Efficient fusion transformer model for accurate classification of eye diseases.
Authors
Affiliations (1)
Affiliations (1)
- Beijing Jiaotong University Weihai Campus, 264401, Weihai, China. [email protected].
Abstract
The automatic diagnosis model of medical image based on deep learning can improve the diagnosis efficiency and reduce the diagnosis cost. At present, there is a lack of research on special artificial intelligence models for medical image analysis of fundus disease characteristics. Considering that fundus diseases have both local and global features, this paper proposes a novel deep learning model Local-Global Scale Fusion Network (LGSF-Net). The novelty lies in a dual-stream fusion design that processes global context (Transformer) and local details (CNN) in parallel with residual fusion.
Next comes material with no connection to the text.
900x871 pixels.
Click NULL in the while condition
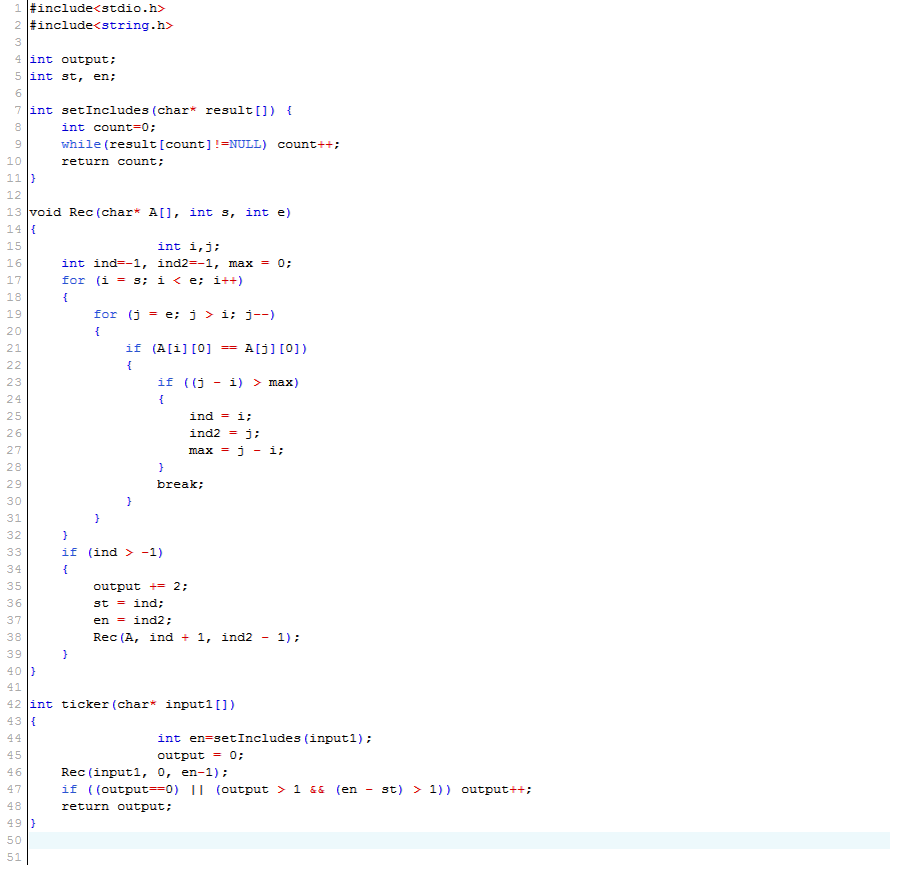(245, 144)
On the public fundus dataset, LGSF-Net delivers 96% accuracy with only 18.7K parameters and 0.93 GFLOPs, outperforming existing state-of-the-art universal methods like ResNet50 and ViT. LGSF-Net is more suitable for clinical diagnosis because of its accuracy and lightweight design. The ablation study shows that the concept of LGSF-Net multi-scale fusion understanding has been correctly realized. This work effectively promotes the development of smart medicine and provides a new solution for the design of new deep learning models.